*Task prompt*. When a line below contains the word "will", copy that line.

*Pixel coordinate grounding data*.
*** Begin section ***
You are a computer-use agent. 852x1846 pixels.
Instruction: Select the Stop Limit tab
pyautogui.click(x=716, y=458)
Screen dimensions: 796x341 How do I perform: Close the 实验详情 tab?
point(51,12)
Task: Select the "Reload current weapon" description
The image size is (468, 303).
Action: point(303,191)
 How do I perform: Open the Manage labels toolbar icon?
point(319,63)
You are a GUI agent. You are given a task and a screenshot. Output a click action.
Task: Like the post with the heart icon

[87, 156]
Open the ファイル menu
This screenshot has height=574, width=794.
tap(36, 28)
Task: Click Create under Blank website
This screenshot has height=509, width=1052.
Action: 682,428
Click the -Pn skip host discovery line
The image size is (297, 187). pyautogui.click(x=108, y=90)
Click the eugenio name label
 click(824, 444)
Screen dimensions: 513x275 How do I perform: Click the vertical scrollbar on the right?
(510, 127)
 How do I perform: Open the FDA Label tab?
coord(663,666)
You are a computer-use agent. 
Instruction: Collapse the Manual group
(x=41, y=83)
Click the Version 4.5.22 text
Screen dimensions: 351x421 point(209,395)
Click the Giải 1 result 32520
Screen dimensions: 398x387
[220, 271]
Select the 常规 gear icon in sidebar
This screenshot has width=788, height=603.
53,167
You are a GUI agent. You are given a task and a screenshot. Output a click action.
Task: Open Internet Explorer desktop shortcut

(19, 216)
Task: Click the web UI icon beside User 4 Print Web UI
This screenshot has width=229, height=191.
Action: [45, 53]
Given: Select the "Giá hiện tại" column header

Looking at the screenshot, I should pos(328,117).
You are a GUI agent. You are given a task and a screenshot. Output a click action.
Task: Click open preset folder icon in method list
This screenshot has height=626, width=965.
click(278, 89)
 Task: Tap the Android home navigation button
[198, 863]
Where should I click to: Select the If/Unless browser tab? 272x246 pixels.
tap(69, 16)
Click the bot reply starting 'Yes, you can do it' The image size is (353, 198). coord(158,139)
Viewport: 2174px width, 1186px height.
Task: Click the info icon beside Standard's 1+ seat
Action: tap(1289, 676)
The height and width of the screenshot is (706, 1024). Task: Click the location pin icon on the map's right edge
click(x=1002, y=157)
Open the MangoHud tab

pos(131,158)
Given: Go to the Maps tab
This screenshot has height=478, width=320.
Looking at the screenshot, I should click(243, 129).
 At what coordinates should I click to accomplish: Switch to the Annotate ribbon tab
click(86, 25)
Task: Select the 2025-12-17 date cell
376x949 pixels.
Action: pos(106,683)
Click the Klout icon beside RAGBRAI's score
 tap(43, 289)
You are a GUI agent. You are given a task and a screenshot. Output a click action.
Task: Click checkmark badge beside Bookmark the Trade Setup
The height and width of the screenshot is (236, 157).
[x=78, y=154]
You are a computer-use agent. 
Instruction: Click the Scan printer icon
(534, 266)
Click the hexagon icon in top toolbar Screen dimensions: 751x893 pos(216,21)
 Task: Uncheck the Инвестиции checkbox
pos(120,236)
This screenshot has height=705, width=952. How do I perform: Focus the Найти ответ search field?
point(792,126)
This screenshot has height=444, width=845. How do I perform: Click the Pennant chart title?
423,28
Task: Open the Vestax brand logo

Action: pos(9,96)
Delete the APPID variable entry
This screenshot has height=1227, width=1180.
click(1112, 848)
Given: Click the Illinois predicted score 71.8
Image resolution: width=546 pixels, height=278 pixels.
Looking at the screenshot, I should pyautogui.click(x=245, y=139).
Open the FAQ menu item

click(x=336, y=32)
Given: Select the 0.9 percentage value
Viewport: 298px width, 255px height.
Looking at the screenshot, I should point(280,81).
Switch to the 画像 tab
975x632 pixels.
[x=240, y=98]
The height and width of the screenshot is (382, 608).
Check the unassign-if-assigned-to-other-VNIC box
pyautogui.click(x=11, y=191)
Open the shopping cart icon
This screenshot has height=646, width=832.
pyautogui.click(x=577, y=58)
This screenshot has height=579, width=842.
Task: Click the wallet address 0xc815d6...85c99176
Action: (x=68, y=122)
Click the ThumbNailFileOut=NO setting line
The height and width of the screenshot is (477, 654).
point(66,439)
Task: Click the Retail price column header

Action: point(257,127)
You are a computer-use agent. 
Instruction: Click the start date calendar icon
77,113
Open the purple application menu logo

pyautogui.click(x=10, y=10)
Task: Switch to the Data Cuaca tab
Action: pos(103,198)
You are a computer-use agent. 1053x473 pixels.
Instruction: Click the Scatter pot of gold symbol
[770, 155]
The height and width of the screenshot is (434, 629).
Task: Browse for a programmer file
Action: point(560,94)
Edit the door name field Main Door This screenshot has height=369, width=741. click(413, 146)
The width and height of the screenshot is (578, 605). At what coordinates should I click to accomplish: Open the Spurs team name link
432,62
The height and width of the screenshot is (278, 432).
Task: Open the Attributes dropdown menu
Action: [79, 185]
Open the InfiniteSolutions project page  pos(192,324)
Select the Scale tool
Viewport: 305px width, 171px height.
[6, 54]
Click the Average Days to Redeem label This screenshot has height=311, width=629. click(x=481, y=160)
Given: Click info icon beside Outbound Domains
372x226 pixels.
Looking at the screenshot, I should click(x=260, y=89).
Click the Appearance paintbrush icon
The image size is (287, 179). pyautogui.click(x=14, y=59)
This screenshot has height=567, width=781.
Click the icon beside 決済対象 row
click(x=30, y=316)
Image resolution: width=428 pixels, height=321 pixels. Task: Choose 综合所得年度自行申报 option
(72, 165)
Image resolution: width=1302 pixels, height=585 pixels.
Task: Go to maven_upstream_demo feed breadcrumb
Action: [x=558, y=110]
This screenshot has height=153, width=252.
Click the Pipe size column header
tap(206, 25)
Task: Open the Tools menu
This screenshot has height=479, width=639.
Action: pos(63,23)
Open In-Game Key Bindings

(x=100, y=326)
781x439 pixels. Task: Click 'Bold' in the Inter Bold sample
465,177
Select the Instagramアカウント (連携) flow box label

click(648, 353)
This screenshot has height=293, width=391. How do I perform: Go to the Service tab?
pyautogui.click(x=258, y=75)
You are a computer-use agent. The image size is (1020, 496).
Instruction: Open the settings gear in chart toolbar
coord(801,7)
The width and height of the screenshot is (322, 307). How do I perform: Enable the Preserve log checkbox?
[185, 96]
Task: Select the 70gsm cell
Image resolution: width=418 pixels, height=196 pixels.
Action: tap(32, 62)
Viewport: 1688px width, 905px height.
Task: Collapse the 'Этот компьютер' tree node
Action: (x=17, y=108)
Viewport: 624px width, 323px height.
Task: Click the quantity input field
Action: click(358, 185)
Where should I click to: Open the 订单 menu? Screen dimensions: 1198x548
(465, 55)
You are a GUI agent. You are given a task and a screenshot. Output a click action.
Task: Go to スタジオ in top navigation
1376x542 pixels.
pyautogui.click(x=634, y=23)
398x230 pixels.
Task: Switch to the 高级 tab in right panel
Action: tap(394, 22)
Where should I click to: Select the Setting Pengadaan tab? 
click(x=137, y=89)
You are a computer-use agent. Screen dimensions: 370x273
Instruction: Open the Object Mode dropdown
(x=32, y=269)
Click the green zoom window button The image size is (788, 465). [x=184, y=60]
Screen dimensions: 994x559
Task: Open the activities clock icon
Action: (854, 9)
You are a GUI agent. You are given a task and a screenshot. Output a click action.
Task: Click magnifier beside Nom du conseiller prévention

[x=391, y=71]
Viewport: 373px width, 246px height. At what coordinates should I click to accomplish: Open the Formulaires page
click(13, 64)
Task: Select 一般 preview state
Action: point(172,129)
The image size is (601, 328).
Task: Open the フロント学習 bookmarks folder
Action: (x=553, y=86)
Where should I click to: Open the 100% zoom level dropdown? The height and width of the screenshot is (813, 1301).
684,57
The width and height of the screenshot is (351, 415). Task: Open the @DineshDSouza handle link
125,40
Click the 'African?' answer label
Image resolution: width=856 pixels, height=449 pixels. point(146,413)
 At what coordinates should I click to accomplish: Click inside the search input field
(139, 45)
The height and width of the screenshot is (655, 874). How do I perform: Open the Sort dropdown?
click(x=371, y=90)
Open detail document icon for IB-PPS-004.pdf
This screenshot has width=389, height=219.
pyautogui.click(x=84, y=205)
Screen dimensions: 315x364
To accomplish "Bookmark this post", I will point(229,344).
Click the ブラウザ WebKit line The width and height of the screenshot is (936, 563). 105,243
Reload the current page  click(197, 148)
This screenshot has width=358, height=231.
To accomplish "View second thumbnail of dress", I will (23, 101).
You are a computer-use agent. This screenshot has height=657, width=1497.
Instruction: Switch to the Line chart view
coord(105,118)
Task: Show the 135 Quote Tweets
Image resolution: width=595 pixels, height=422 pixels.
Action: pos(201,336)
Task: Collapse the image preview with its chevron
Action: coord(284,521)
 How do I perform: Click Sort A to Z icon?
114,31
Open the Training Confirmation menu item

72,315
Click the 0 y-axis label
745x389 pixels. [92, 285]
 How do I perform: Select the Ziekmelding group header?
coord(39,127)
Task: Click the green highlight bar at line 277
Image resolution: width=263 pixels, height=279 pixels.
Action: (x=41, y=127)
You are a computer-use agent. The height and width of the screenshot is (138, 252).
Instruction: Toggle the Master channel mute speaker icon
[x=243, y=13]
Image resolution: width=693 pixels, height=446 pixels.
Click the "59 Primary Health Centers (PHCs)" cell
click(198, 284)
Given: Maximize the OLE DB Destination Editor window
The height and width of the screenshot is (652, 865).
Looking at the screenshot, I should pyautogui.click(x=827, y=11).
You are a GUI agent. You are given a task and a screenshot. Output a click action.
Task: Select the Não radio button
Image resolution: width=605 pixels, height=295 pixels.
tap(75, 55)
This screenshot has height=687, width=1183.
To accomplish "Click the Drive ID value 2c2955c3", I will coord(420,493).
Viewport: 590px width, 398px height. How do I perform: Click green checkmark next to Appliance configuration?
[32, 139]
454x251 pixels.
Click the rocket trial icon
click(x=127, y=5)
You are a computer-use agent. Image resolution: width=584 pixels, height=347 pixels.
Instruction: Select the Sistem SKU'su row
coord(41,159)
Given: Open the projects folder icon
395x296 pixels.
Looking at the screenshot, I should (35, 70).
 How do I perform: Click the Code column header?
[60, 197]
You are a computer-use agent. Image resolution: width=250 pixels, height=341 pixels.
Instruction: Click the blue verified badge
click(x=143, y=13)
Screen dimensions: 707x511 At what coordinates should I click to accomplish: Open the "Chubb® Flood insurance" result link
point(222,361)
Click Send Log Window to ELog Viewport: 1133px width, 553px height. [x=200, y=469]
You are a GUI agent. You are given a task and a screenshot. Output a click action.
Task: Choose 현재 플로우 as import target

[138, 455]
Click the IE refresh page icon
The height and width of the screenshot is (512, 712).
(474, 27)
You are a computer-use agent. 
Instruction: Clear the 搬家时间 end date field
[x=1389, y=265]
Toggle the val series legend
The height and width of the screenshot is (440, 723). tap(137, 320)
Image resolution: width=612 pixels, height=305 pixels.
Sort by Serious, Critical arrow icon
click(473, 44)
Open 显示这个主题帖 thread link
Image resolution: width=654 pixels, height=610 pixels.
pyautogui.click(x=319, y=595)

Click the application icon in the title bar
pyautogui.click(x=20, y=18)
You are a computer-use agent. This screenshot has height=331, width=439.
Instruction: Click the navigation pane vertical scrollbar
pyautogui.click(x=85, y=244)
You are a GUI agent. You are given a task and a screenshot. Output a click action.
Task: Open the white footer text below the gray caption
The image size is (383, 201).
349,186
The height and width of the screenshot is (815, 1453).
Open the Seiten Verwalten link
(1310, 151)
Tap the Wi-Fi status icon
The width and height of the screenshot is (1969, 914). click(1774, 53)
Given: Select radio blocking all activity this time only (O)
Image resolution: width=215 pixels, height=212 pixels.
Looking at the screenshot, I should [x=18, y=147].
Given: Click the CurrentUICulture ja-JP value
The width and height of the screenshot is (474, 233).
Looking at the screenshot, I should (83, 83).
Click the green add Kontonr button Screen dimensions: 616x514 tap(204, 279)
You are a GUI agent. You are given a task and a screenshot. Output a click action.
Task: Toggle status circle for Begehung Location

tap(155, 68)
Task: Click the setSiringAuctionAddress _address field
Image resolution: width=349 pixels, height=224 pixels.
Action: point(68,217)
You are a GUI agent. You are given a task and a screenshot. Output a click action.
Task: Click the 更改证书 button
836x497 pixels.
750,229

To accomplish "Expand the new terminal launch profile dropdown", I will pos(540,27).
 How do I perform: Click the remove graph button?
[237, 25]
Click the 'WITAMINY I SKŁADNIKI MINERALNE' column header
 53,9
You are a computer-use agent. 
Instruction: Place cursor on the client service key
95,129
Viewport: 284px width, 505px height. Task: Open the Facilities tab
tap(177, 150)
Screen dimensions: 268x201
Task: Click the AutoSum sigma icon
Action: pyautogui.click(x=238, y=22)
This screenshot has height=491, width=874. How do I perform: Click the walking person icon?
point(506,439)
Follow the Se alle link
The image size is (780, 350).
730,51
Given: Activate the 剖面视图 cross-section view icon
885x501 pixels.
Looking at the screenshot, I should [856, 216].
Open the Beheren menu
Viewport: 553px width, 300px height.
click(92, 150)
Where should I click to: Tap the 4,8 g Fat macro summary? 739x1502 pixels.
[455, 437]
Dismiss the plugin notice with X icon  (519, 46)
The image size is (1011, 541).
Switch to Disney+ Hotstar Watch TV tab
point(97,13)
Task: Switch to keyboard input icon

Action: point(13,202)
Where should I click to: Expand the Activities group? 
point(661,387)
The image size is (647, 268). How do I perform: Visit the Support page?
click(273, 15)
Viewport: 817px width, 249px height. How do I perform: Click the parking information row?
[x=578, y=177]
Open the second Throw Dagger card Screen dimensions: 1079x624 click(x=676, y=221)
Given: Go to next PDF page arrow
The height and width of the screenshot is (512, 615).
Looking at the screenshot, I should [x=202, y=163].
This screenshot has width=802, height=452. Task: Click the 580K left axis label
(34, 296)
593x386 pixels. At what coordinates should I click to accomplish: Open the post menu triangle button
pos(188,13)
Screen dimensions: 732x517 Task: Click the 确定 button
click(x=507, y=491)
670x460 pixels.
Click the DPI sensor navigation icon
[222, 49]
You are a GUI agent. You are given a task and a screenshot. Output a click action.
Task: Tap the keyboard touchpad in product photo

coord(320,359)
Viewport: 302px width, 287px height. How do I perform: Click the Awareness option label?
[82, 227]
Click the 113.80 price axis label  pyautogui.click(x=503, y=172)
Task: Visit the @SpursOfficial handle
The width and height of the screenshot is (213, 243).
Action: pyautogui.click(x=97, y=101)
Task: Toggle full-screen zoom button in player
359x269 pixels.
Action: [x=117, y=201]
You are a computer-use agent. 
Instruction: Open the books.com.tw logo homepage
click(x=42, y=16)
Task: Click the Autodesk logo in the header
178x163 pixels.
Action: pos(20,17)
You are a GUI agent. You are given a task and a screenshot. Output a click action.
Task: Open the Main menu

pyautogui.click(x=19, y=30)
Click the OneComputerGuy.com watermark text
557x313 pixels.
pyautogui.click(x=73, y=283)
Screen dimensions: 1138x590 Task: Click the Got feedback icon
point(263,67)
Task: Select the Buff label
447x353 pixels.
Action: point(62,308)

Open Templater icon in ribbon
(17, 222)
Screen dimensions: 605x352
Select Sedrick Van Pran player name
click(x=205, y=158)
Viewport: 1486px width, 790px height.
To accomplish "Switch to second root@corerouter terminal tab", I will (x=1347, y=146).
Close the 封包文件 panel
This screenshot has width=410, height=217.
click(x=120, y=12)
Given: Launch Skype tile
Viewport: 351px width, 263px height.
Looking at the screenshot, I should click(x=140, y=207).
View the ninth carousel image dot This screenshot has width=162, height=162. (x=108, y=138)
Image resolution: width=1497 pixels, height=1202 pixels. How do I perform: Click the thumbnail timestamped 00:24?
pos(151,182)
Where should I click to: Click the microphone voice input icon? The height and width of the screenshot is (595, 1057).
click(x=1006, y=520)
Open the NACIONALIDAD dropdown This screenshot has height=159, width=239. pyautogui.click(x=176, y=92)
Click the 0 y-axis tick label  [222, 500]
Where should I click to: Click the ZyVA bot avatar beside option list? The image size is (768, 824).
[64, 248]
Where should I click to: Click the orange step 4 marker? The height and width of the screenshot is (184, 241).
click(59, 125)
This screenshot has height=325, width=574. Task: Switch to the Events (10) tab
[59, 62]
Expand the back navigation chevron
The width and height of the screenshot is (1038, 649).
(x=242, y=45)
*** End section ***
*Output of the task*.
To accomplish "Bookmark this post", I will point(229,344).
To accomplish "View second thumbnail of dress", I will (23, 101).
To accomplish "Click the Drive ID value 2c2955c3", I will coord(420,493).
To accomplish "Expand the new terminal launch profile dropdown", I will pos(540,27).
To accomplish "Switch to second root@corerouter terminal tab", I will (x=1347, y=146).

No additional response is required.